[ASSIGNMENT]:
Write each line out exactly, from the one containing "You are a computer-use" through the final line of the data, and keep pictures out of the copy.

####################

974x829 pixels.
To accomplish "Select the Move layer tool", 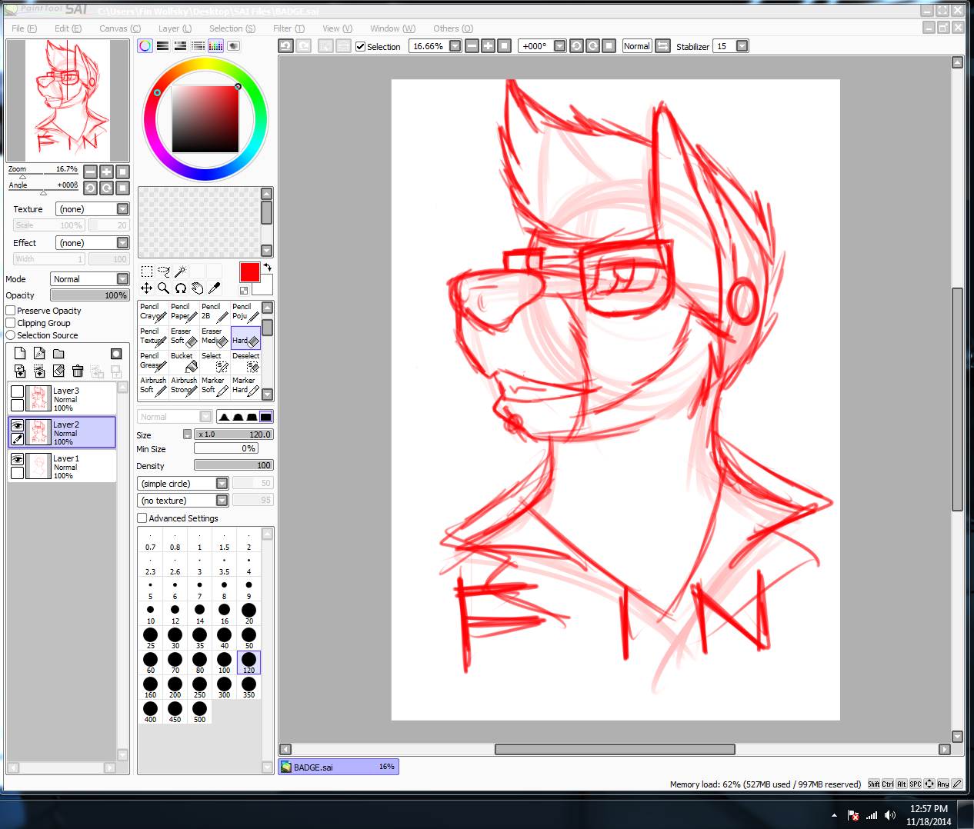I will pos(146,288).
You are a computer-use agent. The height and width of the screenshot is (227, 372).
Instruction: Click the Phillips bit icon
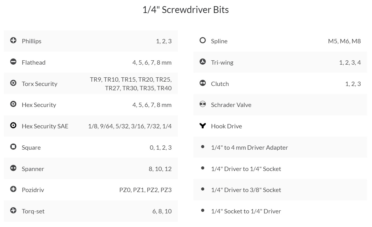tap(13, 40)
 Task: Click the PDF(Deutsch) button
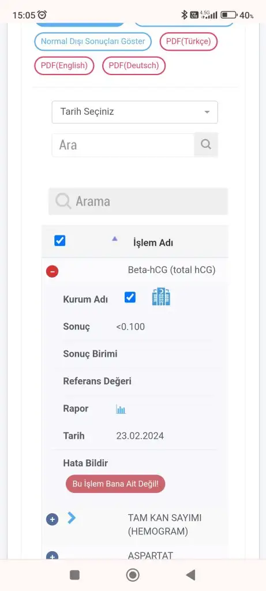click(134, 66)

####################

[SOLUTION FOR THIS TASK]:
You are a computer-use agent. The height and width of the screenshot is (227, 372).
Instruction: Click the Phillips bit icon
tap(13, 40)
 Task: Click the PDF(Deutsch) button
click(134, 66)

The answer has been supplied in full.